His grace towards us is a beautiful attitude of favour that seeks to make us spiritually and morally beautiful, and which actually makes us (who are spiritually ugly sinners) into spiritually beautiful saints as we are conformed to the image of Christ (Rom. 8:29) and thereby renewed in the image of God (Eph. 4:24). This is the picture of Christ and the church in Ephesians 5: " Christ also loved the church, and gave himself for it; That he might sanctify and cleanse it with the washing of water by the word, That he might present it to himself a glorious church, not having spot, or wrinkle, or any such thing; but that it should be holy and without blemish."

A grace that leaves spiritually ugly sinners in their sinfully ugly state cannot be a grace at all.

Of course grace, like all of God's beneficences (love, goodness, kindness, mercy, long-suffering, etc) is undeserved when directed towards a mere creature, and especially when towards a sinful creature. "Or who hath first given to him, and it shall be recompensed unto him again?

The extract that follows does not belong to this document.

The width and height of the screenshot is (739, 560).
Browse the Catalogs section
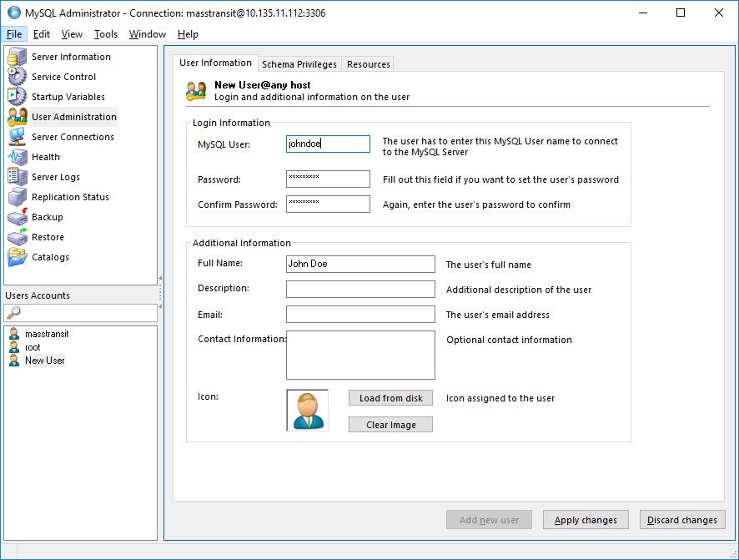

For of him, and through him, and to him, are all things: to whom be glory for ever. Amen." (Rom. 11:35-36). That we are saved by grace proves that we are not saved by works is exactly because grace is from God, and therefore not of ourselves. Works are of ourselves, and therefore no part of our salvation which is of grace.

Our confessions also teach the simplicity and unity of God, so that all His divine attributes are one in Him, in His one simple divine essence. This means that just as His love or justice cannot be separated from His grace, so He cannot be said to have another separate or different grace.

The grace given to each member of Christ's body is all of the one infinite grace of God, but it is given according to the measure of Christ's gift, as Eph 4 says. We receive grace therefore, only as a gift from Christ by being members of His body, and the measure of the grace we receive is in accordance with Christ's purpose for us as a member of His body with our own specific role in the body for the edification of the other members. As creatures, God's attributes can only ever be communicated to us in a limited finite measure, in a creaturely way - and only in Jesus Christ who is in one divine Person, both God and man. By His hypostatic union, the divine attributes are communicated to the human nature, but only ever in a limited, finite, creaturely way (II Peter 1:4), because the human nature remains human, creature, and finite. In God, grace and love (for example) is infinite. But in us, grace and love is limited. For example, our love can never be omnipotent. Only Christ Himself receives the Spirit without measure, since He is also God.

I hope you can see that the position that grace is only ever particular comes not from a mean-spirited attitude towards the non-elect or some kind of hyper-Calvinism, but rather from a very high and profound view of the marvellous indescribable glory of God's grace.

So, the short answer is that the Larger Catechism Q.7 includes mercy and grace as attributes of God, and Scripture only speaks of the variableness or limitedness of God's infinite grace as it is communicated to the finite creature as he is united to Christ. It does not speak of variableness of God's grace in Himself. Nor can there be any variableness in God: "Do not err, my beloved brethren. Every good gift and every perfect gift is from above, and cometh down from the Father of lights, with whom is no variableness, neither shadow of turning." (James 1:16-17).